- [Supplied material]

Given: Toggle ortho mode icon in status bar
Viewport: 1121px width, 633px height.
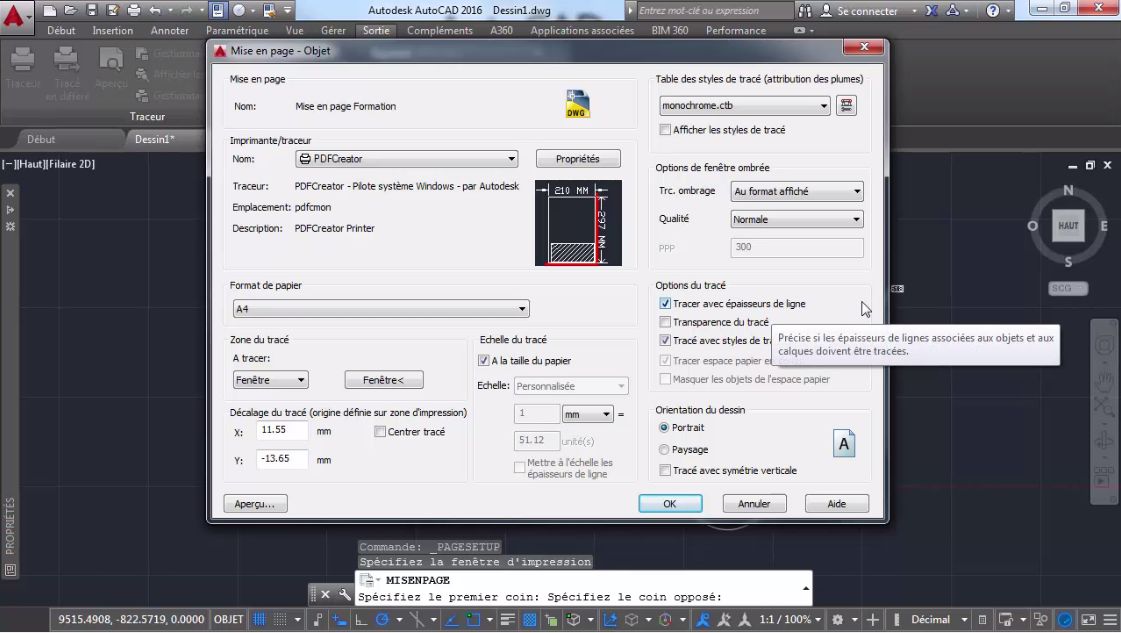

==

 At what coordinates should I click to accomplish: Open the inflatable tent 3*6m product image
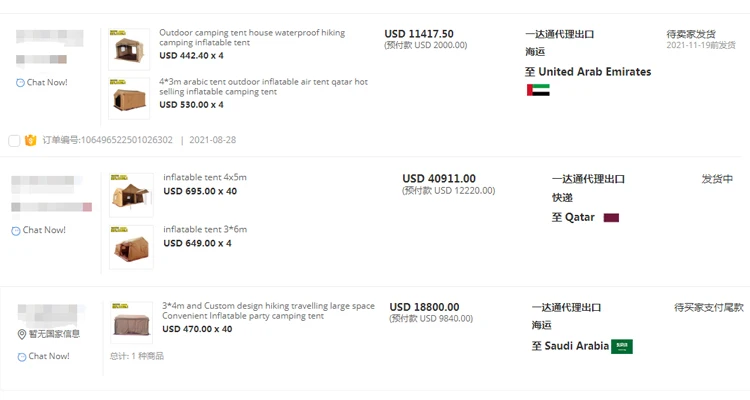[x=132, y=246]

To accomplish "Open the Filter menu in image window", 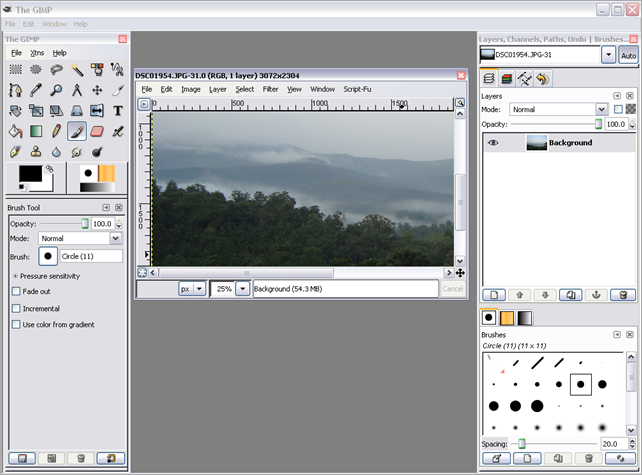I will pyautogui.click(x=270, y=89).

- [Your objective] The entries above hold the needed span. Transcribe exactly the lines from the one with "Given: Toggle ortho mode icon in status bar" to the one with "Viewport: 1121px width, 633px height.", both included.

- [Answer space]
Given: Toggle ortho mode icon in status bar
Viewport: 1121px width, 633px height.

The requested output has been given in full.